The decline probably has something to do with changes in French food consumption. France might be known as the land of haute cuisine, but it is MacDonald’s biggest European market, and slowly, fast dining has been taking over, impacting wine consumption. Joël Boueilh, president of the French Winegrowers Cooperative, told Le Monde, “Wine is presented as the symbol of French gastronomy, but you have to take the time to sit down.”
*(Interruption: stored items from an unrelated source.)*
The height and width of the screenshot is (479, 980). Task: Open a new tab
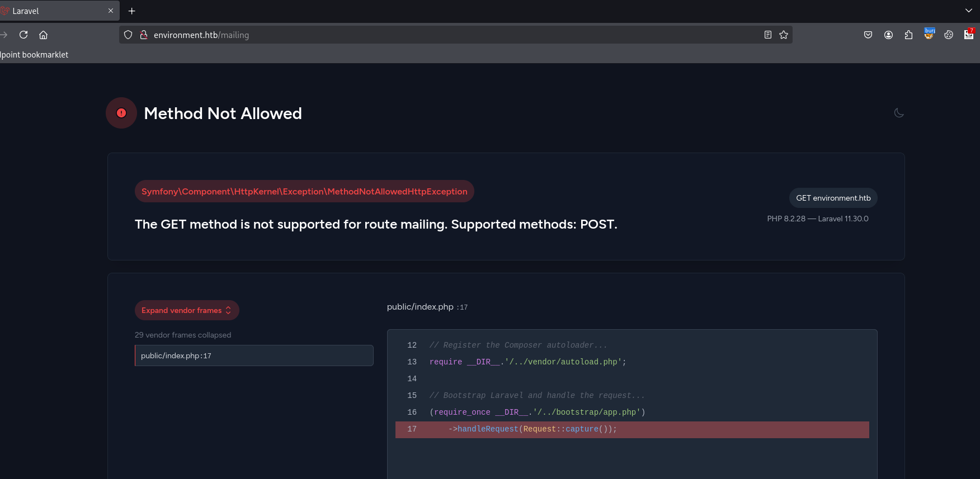[132, 11]
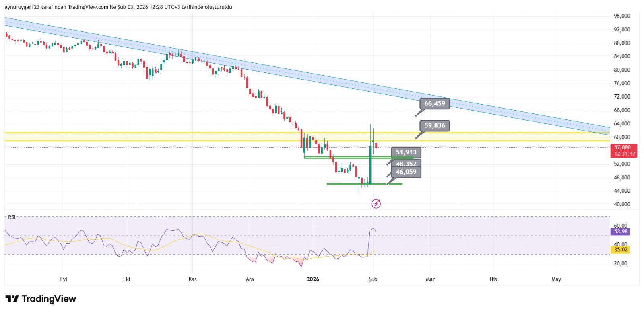Click the 96,000 price axis label

[622, 16]
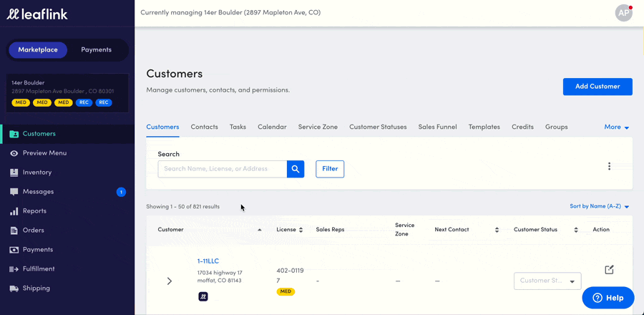Click the Add Customer button
Viewport: 644px width, 315px height.
(597, 87)
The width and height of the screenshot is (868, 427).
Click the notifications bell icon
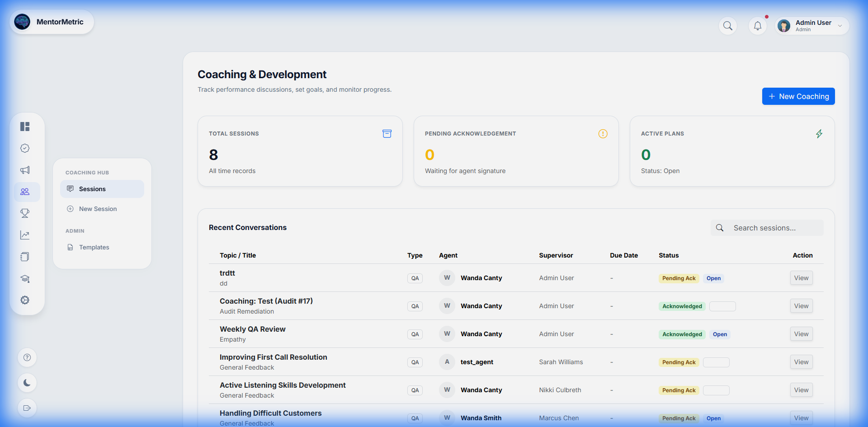758,26
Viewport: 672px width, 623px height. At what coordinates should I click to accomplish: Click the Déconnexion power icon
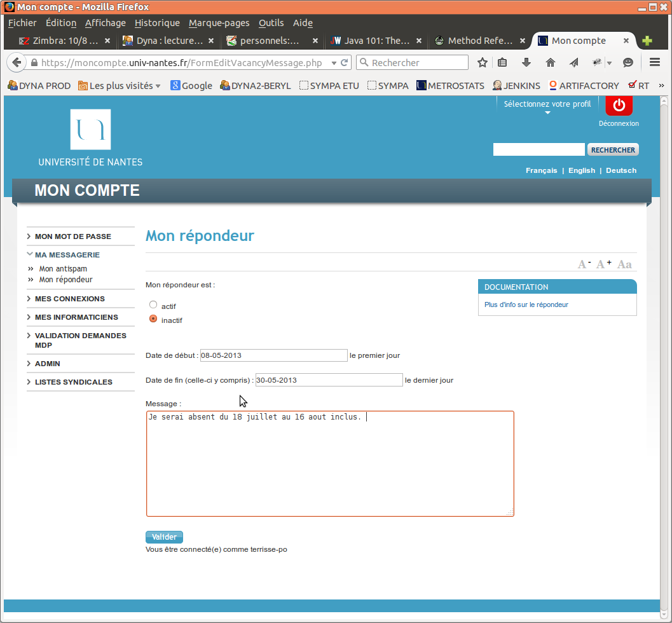(618, 106)
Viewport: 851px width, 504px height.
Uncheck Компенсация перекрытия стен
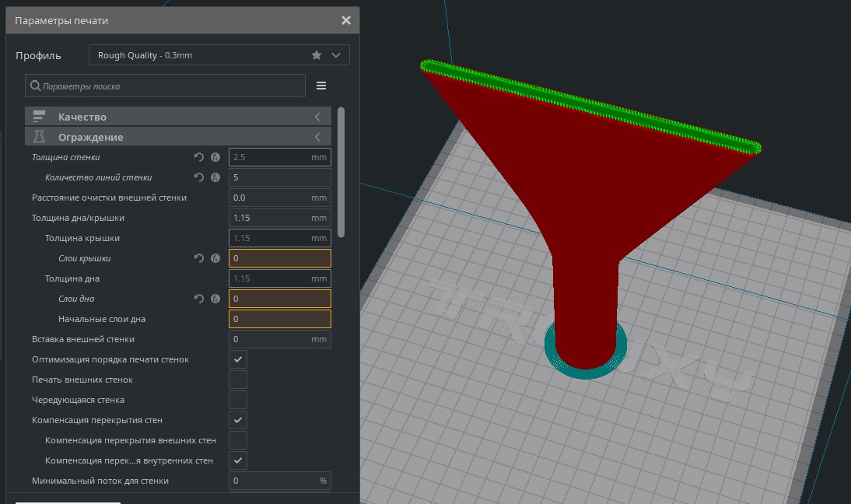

Wine drinking has also fallen during another of the country’s favorite pastimes, the apéro, or apéritif. As the nation sits drinking its ritualistic pre-dinner drink across its gardens and bars, people are just as likely to be tucking into a cocktail or a spirit with their olives. Likewise, marketing campaigns have helped beer win at sporting events, and fizzy drink brands have successfully partnered with fast-food chains.
It’s also an age thing. Older people are likelier to drink wine than younger generations, who drink less anyway. In 2002, 4.5% of French 17-year-olds had never tasted alcohol, but by 2020, that figure had risen to 20%.
As more people become ‘sober curious’ and abstain from all alcohol for months at a time over Dry January, say, or Sober September, this reduction is more marked for wine than beer or spirits. Last December, red wine sales in France fell by 4% at Christmas compared to just the year before. And for those who drink red, the cost of living crisis is pushing customers to order more red wine by the glass than by the bottle, and pitchers are becoming less of a thing.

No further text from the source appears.